__Description of the task__
Copy out every line in the entries below that includes "agent".

__Input for this task__
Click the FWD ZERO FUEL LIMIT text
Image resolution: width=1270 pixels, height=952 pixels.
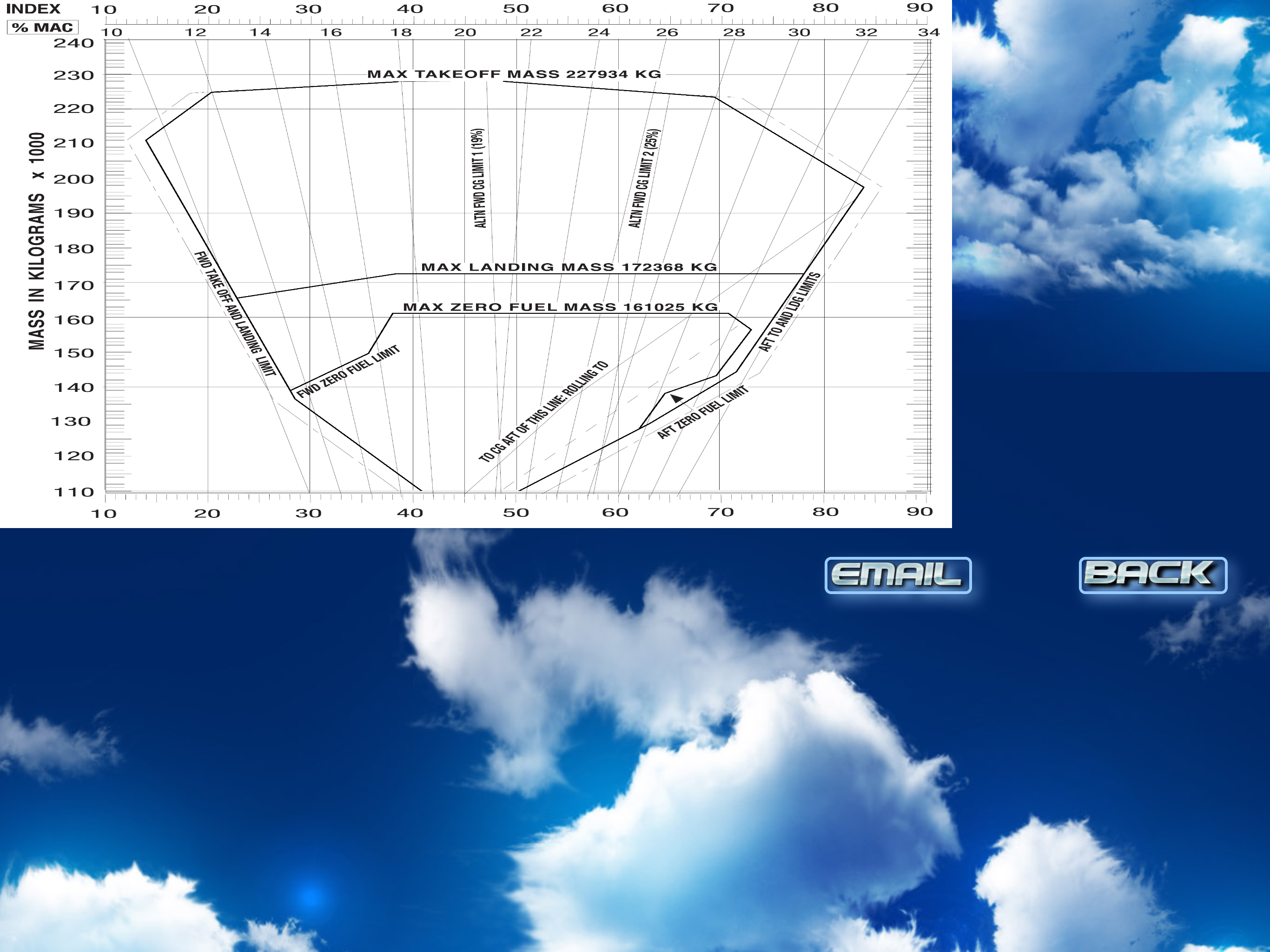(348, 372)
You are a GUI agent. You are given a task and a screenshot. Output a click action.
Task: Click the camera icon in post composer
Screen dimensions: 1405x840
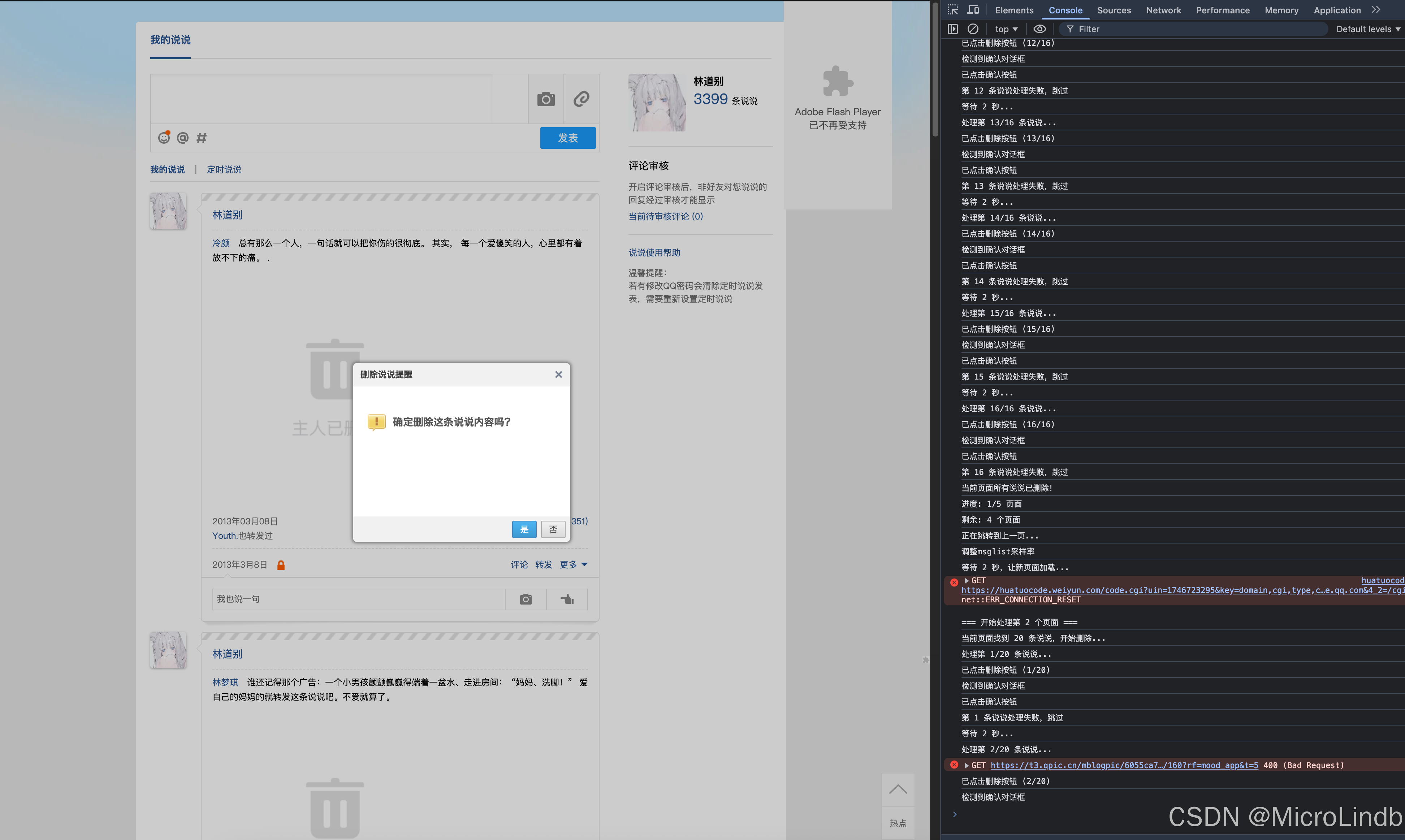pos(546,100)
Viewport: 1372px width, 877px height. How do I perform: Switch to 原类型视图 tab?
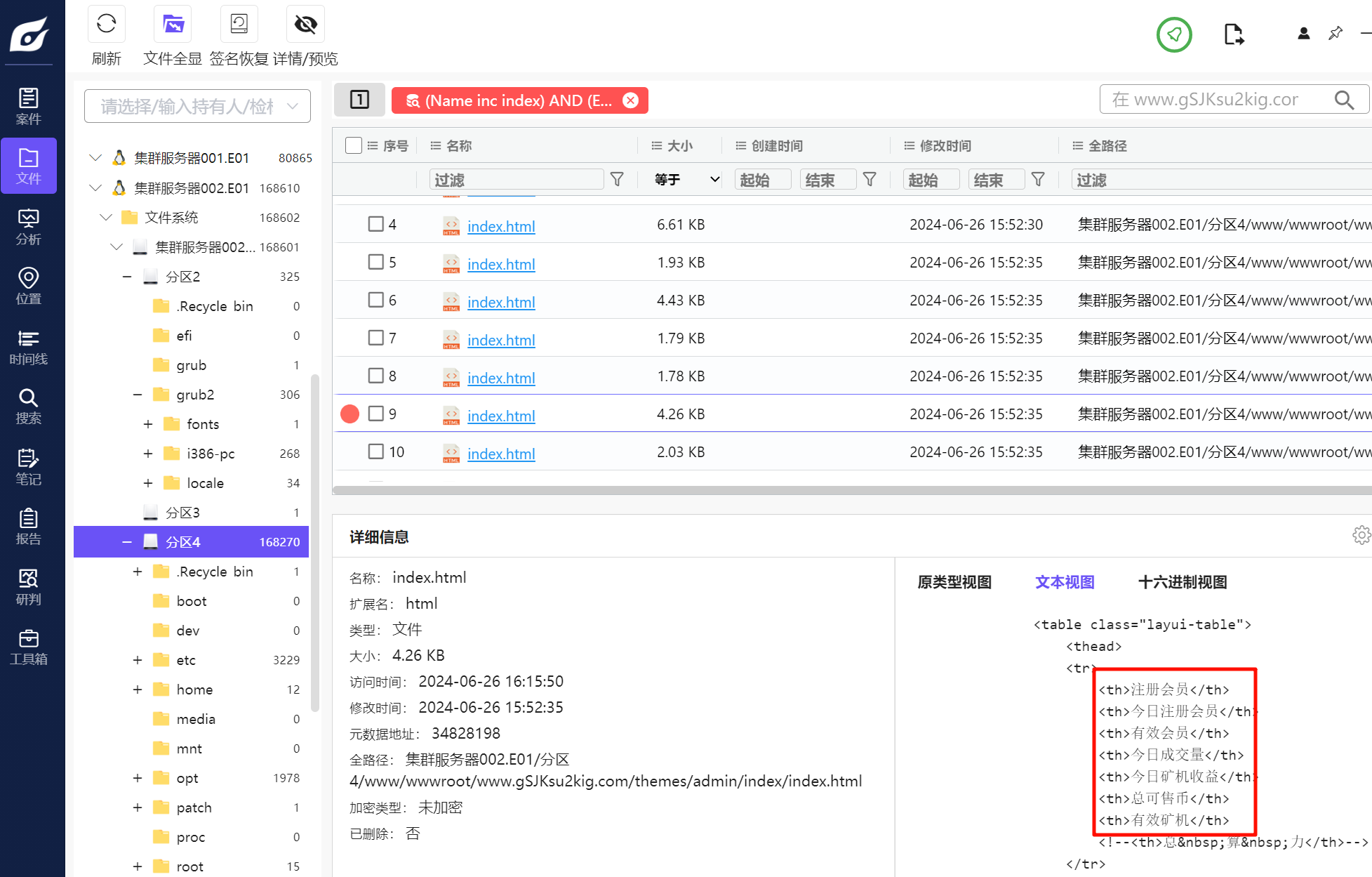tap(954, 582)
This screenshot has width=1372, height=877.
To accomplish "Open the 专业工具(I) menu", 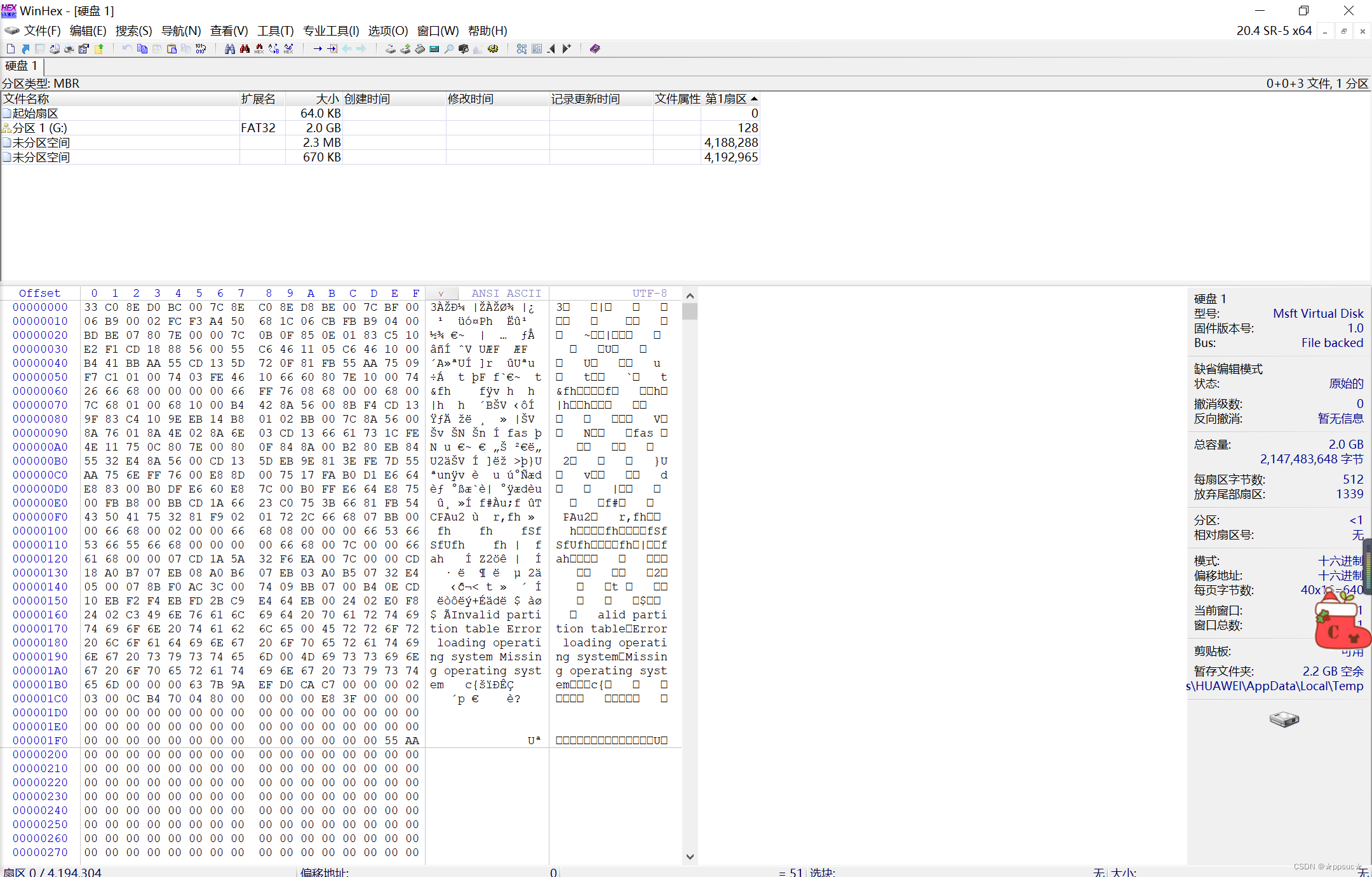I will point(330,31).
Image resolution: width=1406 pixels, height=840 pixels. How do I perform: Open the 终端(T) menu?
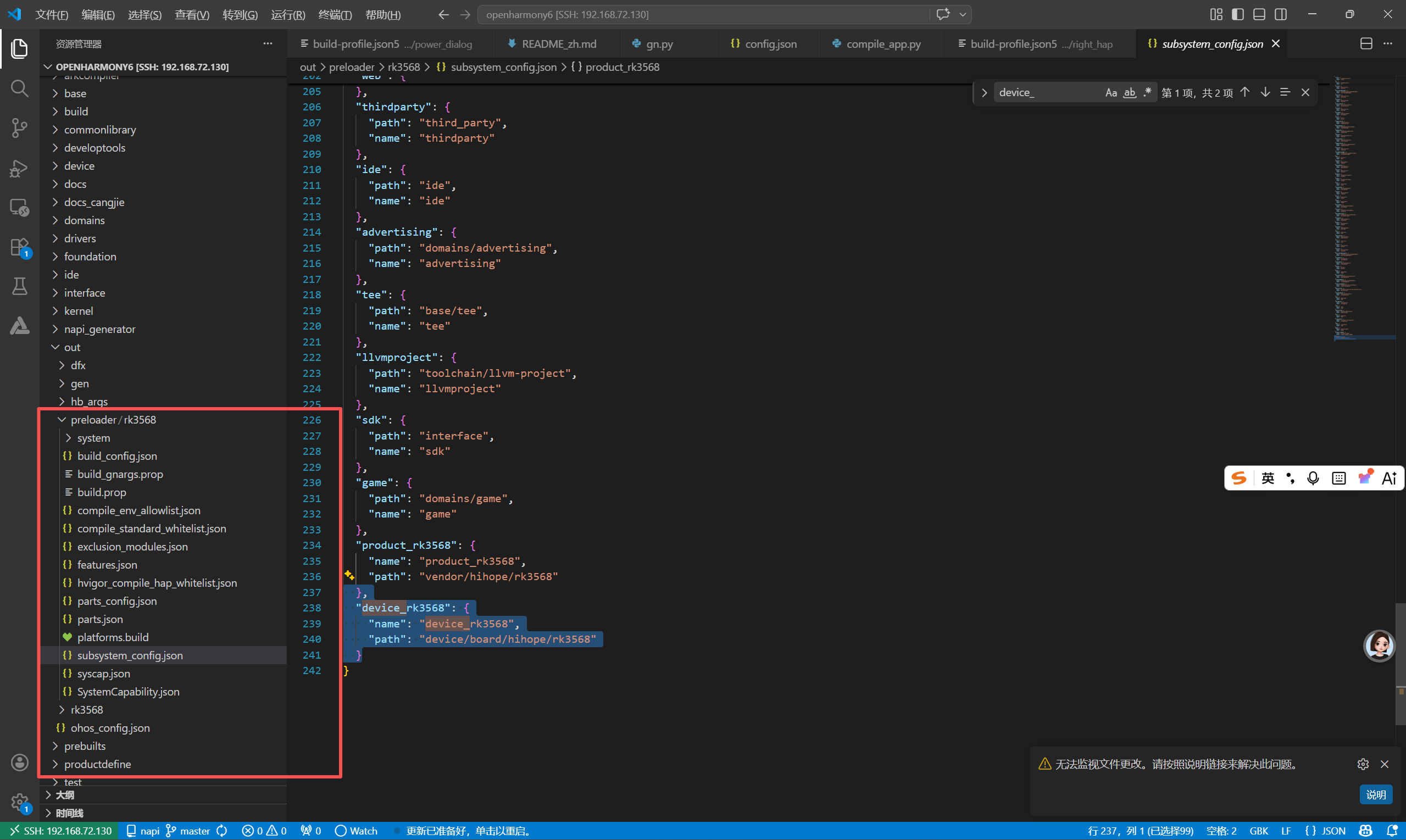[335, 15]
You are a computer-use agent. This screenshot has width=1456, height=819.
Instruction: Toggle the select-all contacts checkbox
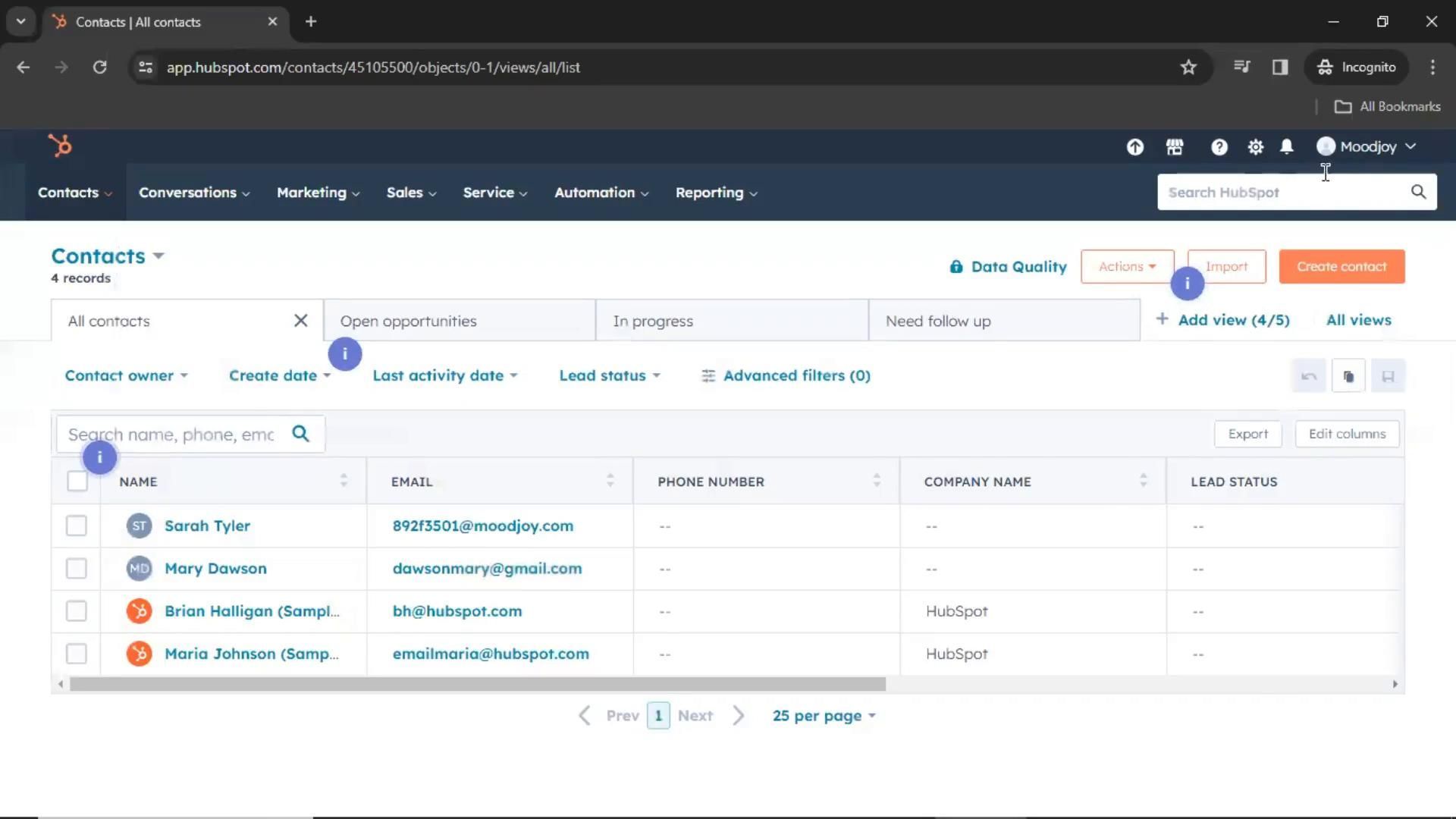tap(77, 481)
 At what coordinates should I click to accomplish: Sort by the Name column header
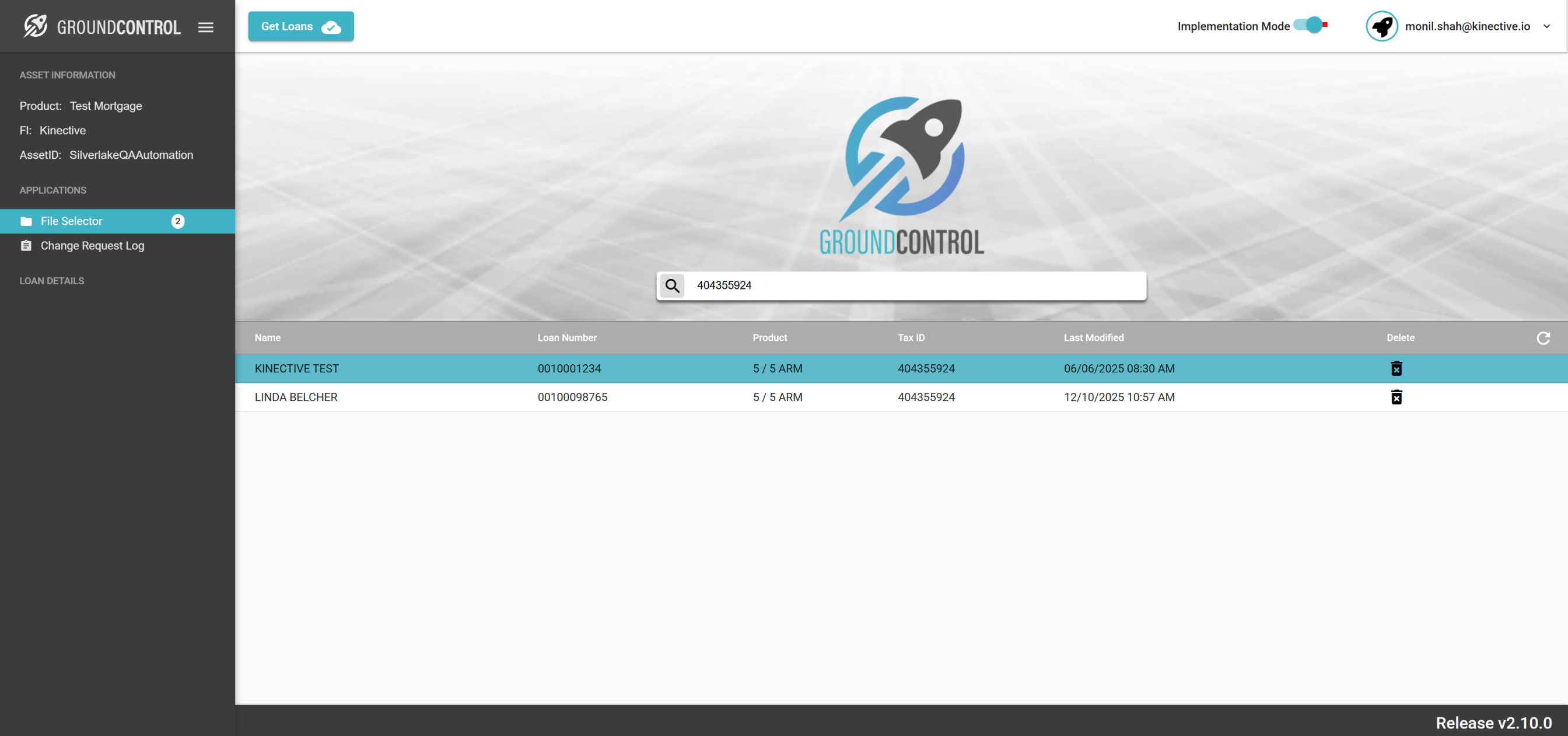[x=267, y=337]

__Answer space__
You are a GUI agent. You are given a task and a screenshot. Output a click action.
You are a computer-use agent. This screenshot has width=1456, height=819.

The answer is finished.